Negli ultimi giorni hanno suscitato, sul web e tra la gente profonda partecipazione emotiva le vicende di Michael Schumacher e Pierluigi Bersani. Il primo, dopo un grave incidente mentre sciava, è stato ricoverato, indotto in coma farmacologico ed è tutt’ora in condizioni critiche, mentre il secondo ha subito un improvviso intervento, a causa di una emorragia cerebrale, e sembra non essere in pericolo. La mia speranza è che entrambe le situazioni possano risolversi positivamente e che i due possano riprendere le loro vite esattamente da dove le hanno lasciate.
Non seguo Schumacher a livello sportivo e non sono vicino politicamente a Bersani, quindi il mio è un dispiacere umano, non dettato da una particolare ammirazione o interesse personale. Sono persone che stanno soffrendo, insieme a parenti ed amici, tanto mi basta per sperare in bene, posso sentirmi vicino loro anche perché, in situazioni simili, mi ci potrei ritrovare io un domani o una persona a me cara. Nessuno è esente da malattie o incidenti, sono eventi con cui l’uomo ha sempre dovuto fare i conti e con cui continuerà a farli. Si tratta di circostanze spesso imprevedibili, possono cambiare radicalmente la visione del mondo, fanno assaggiare il sapore amaro dell’impotenza, possono togliere la vita, non necessariamente la restituiscono come era prima del loro arrivo.

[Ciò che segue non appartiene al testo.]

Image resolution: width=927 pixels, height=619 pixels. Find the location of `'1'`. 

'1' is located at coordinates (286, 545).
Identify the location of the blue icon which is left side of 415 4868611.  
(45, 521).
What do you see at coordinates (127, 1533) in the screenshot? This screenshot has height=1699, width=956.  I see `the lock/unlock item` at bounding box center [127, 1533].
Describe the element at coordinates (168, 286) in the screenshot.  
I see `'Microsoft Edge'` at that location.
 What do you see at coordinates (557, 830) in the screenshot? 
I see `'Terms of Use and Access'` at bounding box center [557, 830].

Quello che mi fa provare una meraviglia, che sfocia a tratti nella confusione, è il sentire della gente che si “prodiga” nei confronti del personaggio famoso come se lo conoscesse e avesse un peso reale nella propria vita. Non parlo tanto dello sportivo o dell’attivista politico (volendo rimanere su Schumacher e Bersani che ho preso come esempio, in quanto attuali, ma ovviamente il discorso equivale anche per altre situazioni) che ben ne hanno di dispiacersi perché quelle figure fanno parte, in qualche modo, della loro quotidianità, anche se auspicabile sarebbe sempre avere chiaro il limite tra il personaggio e la reale conoscenza che se ne ha, ma, in fondo, ognuno è padrone del proprio sentire e da questa semplice constatazione è bene non allontanarsi mai troppo. Parlo di tutti gli altri e non mi sembrano pochi, quelli che conoscono i personaggi, non per interessi nei rispettivi campi, ma perché comunque la cronaca, quando più quando meno, parla di loro. Personalmente ho in mente tanti nomi di “vip” senza sapere chi siano o cosa facciano semplicemente perché i nomi circolano e ti ci imbatti, prima o poi.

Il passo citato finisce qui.